The issue's last stand-alone research article, before a closing forum, is historian Y. Yvon Wang’s “Shame, Survival, Satisfaction: Legal Representations of Sex between Men in Early Twentieth-Century Beijing.” Rooting her analysis in 1913–48 “police case records,” Wang presents Republican-era Beijing as an urban center in which “sex between men was neither rare nor secret to most denizens of the city,” and shows that we overlook important aspects of the topic if we approach it only through “sexological discourse and the world of Peking opera,” the tendency of previous works on the subject. “Testimonies in [the police] archives also make clear,” she writes, “how difficult it can be to separate sexual abuse from the need for survival and for erotic fulfillment.”

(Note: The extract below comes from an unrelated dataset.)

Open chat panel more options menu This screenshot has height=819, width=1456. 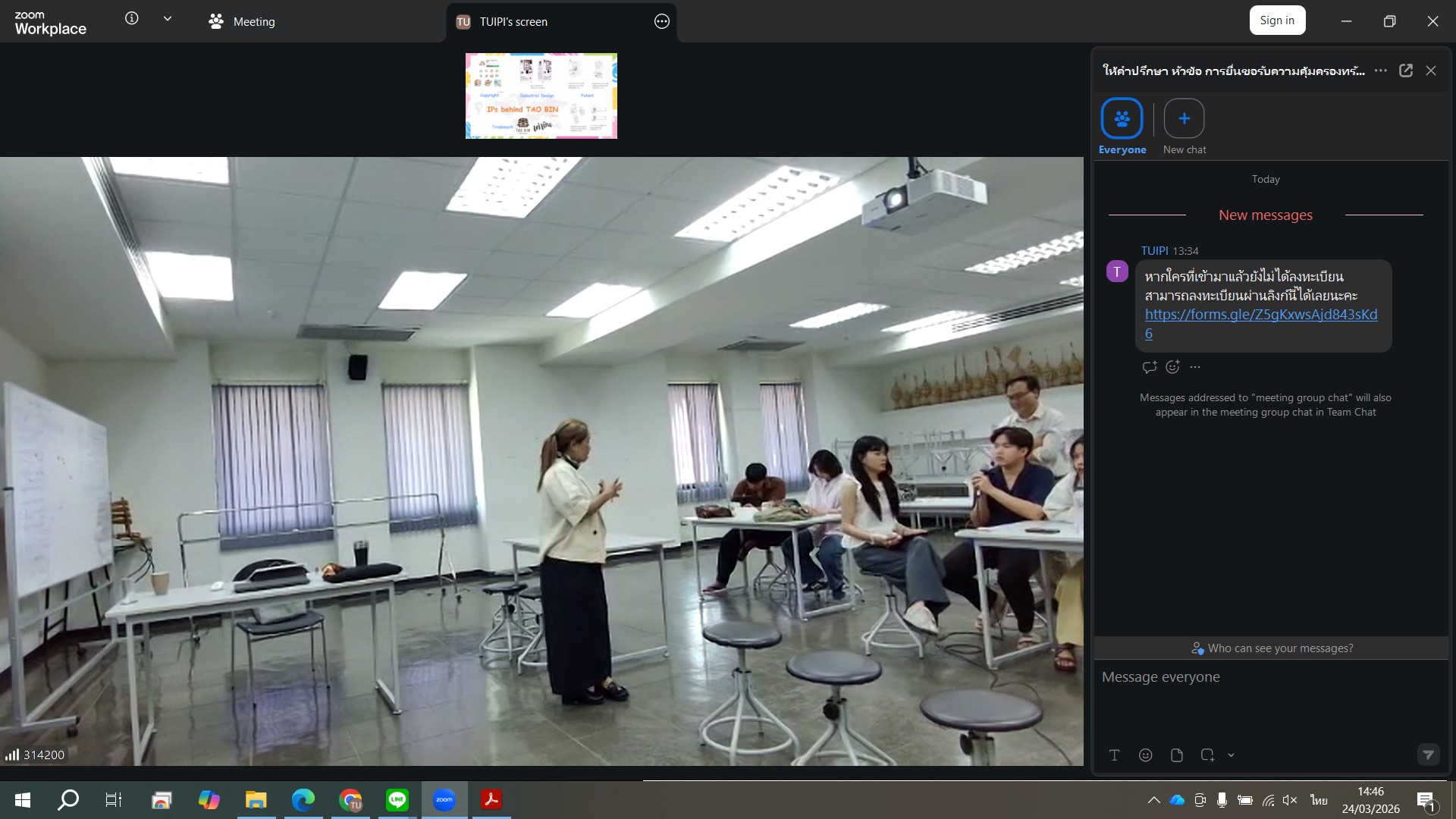(x=1380, y=71)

Closing out the issue, before our usual array of book reviews on varied topics and parts of Asia, comes a pair of research articles and a couple of commentaries that explore the social and cultural history of two very different devices—typewriters and sewing machines. The forum opens with Thomas S. Mullaney’s “Controlling the Kanjisphere: The Rise of the Sino-Japanese Typewriter and the Birth of CJK,” which looks at the special challenges the “non-alphabetic” nature of Chinese characters posed for “engineers at Remington” and other Western companies who could not adapt their machines via the sort of “selective mechanical adjustments” that had made their devices able to handle “more than one hundred other languages” running the gamut from Hebrew to Arabic. Showcasing material from his forthcoming book on the Chinese typewriter, Mullaney focuses on the way that character-compatible technologies of communication flowed between China and Japan as they were developed to overcome what European and American companies tended to see as the insoluble “problem” posed by a script without letters.

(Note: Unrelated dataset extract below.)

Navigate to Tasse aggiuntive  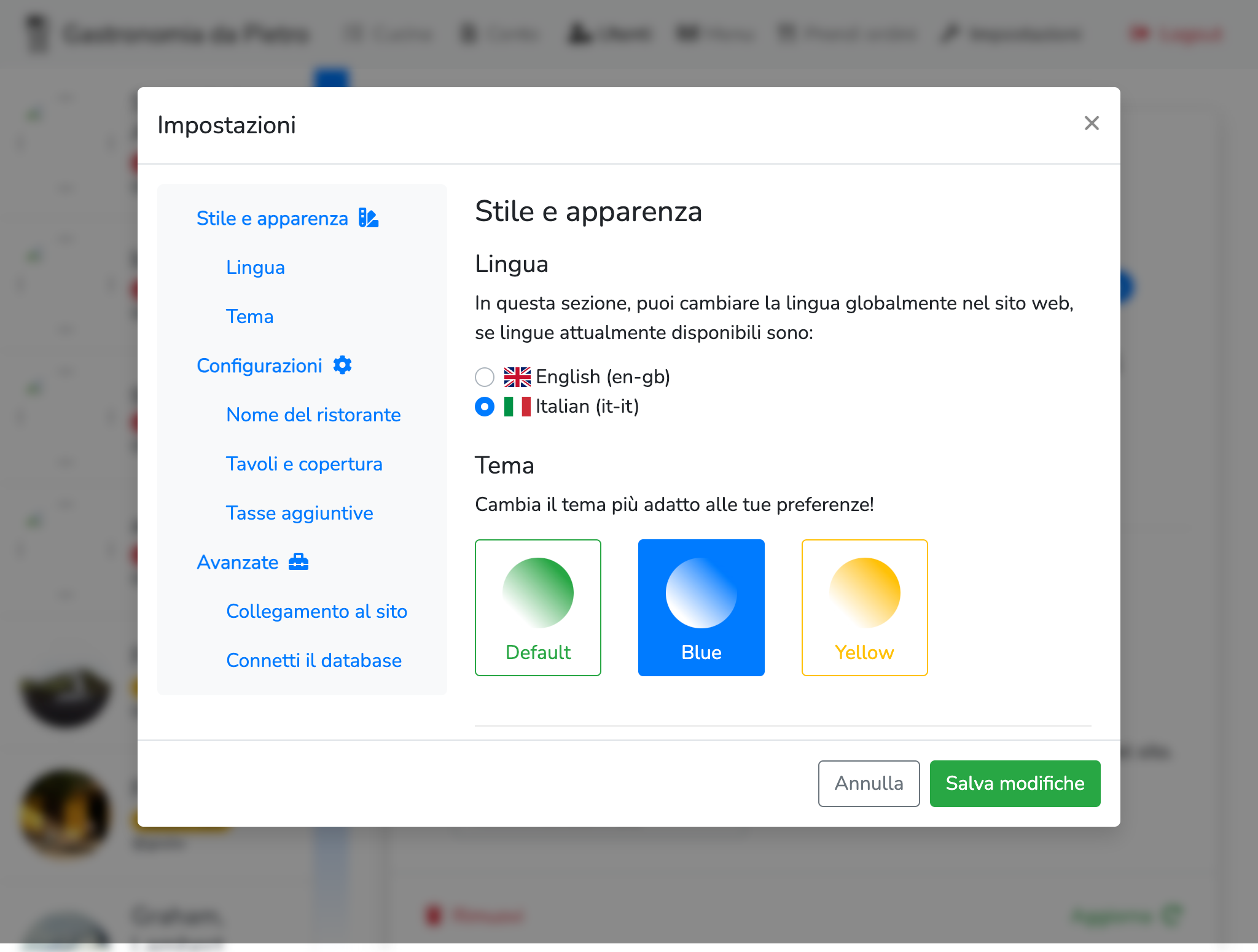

The other article in the forum, Antonia Finnane’s “Cold War Sewing Machines: Production and Consumption in 1950s China and Japan,” is concerned less with how a device was physically altered as it moved from the West to Asia than shifts in how it was used and the meanings associated with it. Building on the “‘consumption turn’ in the humanities and the social sciences” that began in the 1980s, as well as more recent moves to overcome the old notion that communist and noncommunist countries should be thought of only in dichotomous terms, Finnane limns similarities as well as differences in the ways that sewing machines were used and thought about in China and Japan in the middle of the last century, at a time when both were effectively one-party states, even if they stood on opposite sides of the Cold War era's main geopolitical divide.

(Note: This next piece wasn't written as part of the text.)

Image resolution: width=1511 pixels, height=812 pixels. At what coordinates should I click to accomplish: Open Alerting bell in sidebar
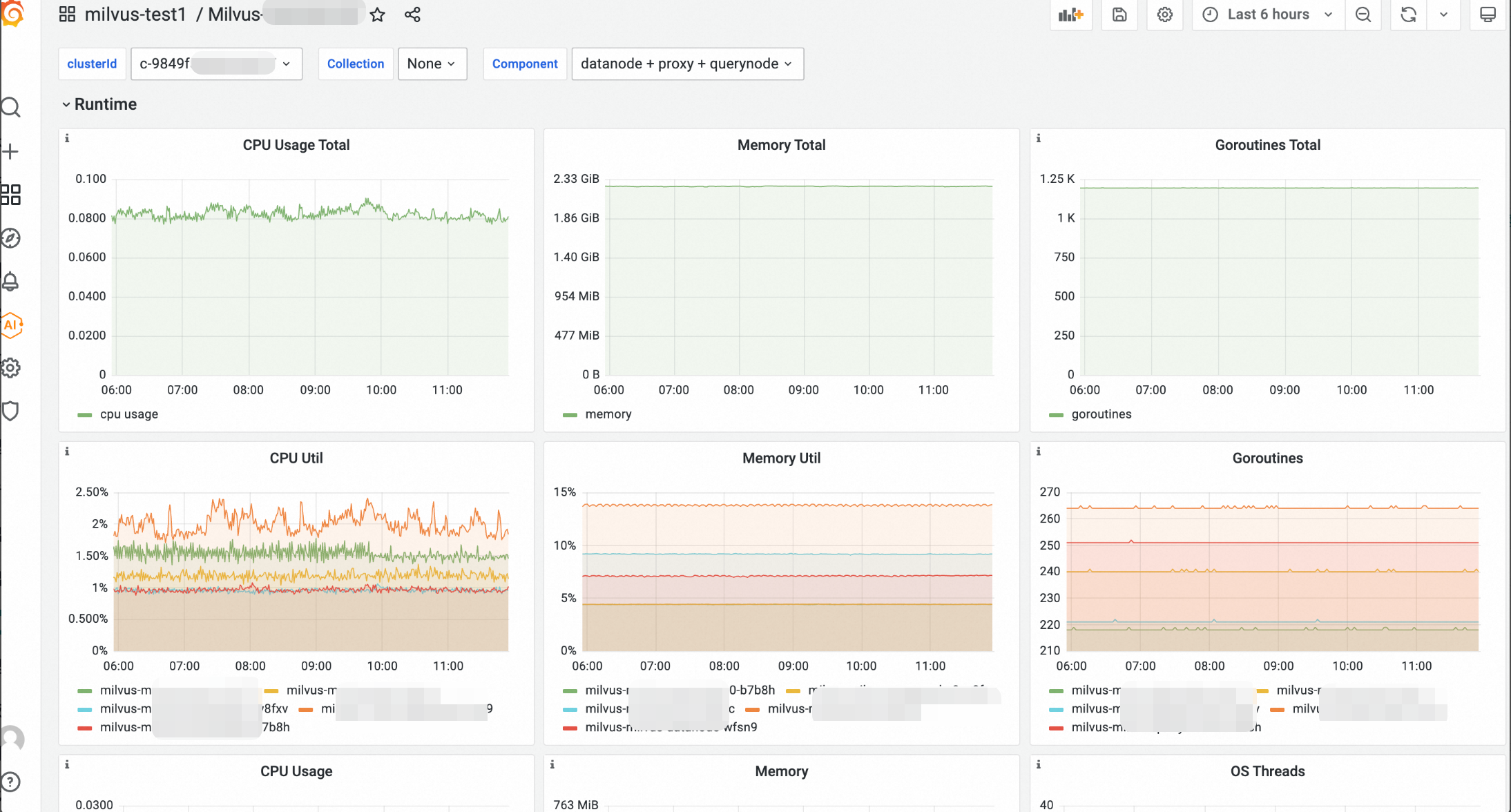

These articles by comparatively minded specialists in Chinese history are followed by short commentaries by Andrew Gordon and David Arnold, scholars known for their work on Japan and India, respectively. Each draws on important books they have written on closely related subjects—the history of the Singer company in Japan, in the case of the former, and various kinds of machines in South Asia, in the case of the latter.